> _PROBLEM TO WORK ON_: What is needed is an exact copy of the data that follows.

══════════

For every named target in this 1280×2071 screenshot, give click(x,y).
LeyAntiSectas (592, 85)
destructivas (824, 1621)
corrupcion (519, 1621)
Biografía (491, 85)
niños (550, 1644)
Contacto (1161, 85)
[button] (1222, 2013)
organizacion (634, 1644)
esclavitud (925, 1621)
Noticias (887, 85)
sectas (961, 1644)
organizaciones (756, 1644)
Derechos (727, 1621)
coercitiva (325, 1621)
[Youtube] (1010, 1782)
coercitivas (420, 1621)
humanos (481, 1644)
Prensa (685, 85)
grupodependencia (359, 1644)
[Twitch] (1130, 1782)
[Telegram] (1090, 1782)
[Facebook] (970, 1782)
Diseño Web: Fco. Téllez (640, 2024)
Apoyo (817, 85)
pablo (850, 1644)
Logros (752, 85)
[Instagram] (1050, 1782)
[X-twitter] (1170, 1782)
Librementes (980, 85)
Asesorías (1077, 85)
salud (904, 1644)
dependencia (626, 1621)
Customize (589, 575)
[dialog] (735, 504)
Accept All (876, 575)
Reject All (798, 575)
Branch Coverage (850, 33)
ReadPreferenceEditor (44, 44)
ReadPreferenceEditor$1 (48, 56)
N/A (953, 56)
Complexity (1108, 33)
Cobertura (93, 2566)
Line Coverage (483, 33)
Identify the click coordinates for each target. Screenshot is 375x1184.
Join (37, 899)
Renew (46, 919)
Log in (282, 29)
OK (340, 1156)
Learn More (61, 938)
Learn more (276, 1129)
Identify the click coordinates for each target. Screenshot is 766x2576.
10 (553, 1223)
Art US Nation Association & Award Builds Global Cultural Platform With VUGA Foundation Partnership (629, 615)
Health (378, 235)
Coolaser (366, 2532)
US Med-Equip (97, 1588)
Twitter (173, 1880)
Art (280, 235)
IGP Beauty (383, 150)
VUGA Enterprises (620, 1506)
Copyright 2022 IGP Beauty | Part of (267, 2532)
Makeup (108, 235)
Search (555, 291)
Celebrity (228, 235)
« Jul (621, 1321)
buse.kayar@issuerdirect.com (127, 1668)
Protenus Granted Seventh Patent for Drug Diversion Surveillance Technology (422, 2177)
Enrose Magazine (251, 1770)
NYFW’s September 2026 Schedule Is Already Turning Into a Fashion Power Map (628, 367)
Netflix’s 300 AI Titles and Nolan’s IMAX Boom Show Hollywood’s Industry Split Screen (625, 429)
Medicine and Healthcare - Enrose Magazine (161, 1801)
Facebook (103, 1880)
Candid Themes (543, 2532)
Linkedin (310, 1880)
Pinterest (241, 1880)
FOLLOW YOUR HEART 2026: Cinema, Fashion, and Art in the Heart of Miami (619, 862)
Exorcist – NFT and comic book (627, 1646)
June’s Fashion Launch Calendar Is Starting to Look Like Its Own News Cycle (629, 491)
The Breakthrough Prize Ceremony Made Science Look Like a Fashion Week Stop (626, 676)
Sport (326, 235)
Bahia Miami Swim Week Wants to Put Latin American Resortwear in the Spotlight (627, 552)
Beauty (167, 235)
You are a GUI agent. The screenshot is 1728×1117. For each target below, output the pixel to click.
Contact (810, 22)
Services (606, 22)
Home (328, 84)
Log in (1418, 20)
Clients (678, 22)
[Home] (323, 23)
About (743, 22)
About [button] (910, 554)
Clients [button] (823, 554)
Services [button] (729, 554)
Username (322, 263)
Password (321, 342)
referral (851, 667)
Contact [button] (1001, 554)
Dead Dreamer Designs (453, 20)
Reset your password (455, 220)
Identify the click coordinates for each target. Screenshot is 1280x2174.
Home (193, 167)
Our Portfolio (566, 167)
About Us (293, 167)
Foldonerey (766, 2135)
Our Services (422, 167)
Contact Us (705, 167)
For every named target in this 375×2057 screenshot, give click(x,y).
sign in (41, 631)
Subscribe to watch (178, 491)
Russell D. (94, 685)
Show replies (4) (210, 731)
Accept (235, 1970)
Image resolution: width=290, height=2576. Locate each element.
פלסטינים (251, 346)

══════════

> _EXPECTED ANSWER_:
For every named target in this 1280×2071 screenshot, give click(x,y).
LeyAntiSectas (592, 85)
destructivas (824, 1621)
corrupcion (519, 1621)
Biografía (491, 85)
niños (550, 1644)
Contacto (1161, 85)
[button] (1222, 2013)
organizacion (634, 1644)
esclavitud (925, 1621)
Noticias (887, 85)
sectas (961, 1644)
organizaciones (756, 1644)
Derechos (727, 1621)
coercitiva (325, 1621)
[Youtube] (1010, 1782)
coercitivas (420, 1621)
humanos (481, 1644)
Prensa (685, 85)
grupodependencia (359, 1644)
[Twitch] (1130, 1782)
[Telegram] (1090, 1782)
[Facebook] (970, 1782)
Diseño Web: Fco. Téllez (640, 2024)
Apoyo (817, 85)
pablo (850, 1644)
Logros (752, 85)
[Instagram] (1050, 1782)
[X-twitter] (1170, 1782)
Librementes (980, 85)
Asesorías (1077, 85)
salud (904, 1644)
dependencia (626, 1621)
Customize (589, 575)
[dialog] (735, 504)
Accept All (876, 575)
Reject All (798, 575)
Branch Coverage (850, 33)
ReadPreferenceEditor (44, 44)
ReadPreferenceEditor$1 (48, 56)
N/A (953, 56)
Complexity (1108, 33)
Cobertura (93, 2566)
Line Coverage (483, 33)
Identify the click coordinates for each target. Screenshot is 375x1184.
Join (37, 899)
Renew (46, 919)
Log in (282, 29)
OK (340, 1156)
Learn More (61, 938)
Learn more (276, 1129)
Identify the click coordinates for each target. Screenshot is 766x2576.
10 (553, 1223)
Art US Nation Association & Award Builds Global Cultural Platform With VUGA Foundation Partnership (629, 615)
Health (378, 235)
Coolaser (366, 2532)
US Med-Equip (97, 1588)
Twitter (173, 1880)
Art (280, 235)
IGP Beauty (383, 150)
VUGA Enterprises (620, 1506)
Copyright 2022 IGP Beauty | Part of (267, 2532)
Makeup (108, 235)
Search (555, 291)
Celebrity (228, 235)
« Jul (621, 1321)
buse.kayar@issuerdirect.com (127, 1668)
Protenus Granted Seventh Patent for Drug Diversion Surveillance Technology (422, 2177)
Enrose Magazine (251, 1770)
NYFW’s September 2026 Schedule Is Already Turning Into a Fashion Power Map (628, 367)
Netflix’s 300 AI Titles and Nolan’s IMAX Boom Show Hollywood’s Industry Split Screen (625, 429)
Medicine and Healthcare - Enrose Magazine (161, 1801)
Facebook (103, 1880)
Candid Themes (543, 2532)
Linkedin (310, 1880)
Pinterest (241, 1880)
FOLLOW YOUR HEART 2026: Cinema, Fashion, and Art in the Heart of Miami (619, 862)
Exorcist – NFT and comic book (627, 1646)
June’s Fashion Launch Calendar Is Starting to Look Like Its Own News Cycle (629, 491)
The Breakthrough Prize Ceremony Made Science Look Like a Fashion Week Stop (626, 676)
Sport (326, 235)
Bahia Miami Swim Week Wants to Put Latin American Resortwear in the Spotlight (627, 552)
Beauty (167, 235)
You are a GUI agent. The screenshot is 1728×1117. For each target below, output the pixel to click.
Contact (810, 22)
Services (606, 22)
Home (328, 84)
Log in (1418, 20)
Clients (678, 22)
[Home] (323, 23)
About (743, 22)
About [button] (910, 554)
Clients [button] (823, 554)
Services [button] (729, 554)
Username (322, 263)
Password (321, 342)
referral (851, 667)
Contact [button] (1001, 554)
Dead Dreamer Designs (453, 20)
Reset your password (455, 220)
Identify the click coordinates for each target. Screenshot is 1280x2174.
Home (193, 167)
Our Portfolio (566, 167)
About Us (293, 167)
Foldonerey (766, 2135)
Our Services (422, 167)
Contact Us (705, 167)
For every named target in this 375×2057 screenshot, give click(x,y).
sign in (41, 631)
Subscribe to watch (178, 491)
Russell D. (94, 685)
Show replies (4) (210, 731)
Accept (235, 1970)
Image resolution: width=290, height=2576. Locate each element.
פלסטינים (251, 346)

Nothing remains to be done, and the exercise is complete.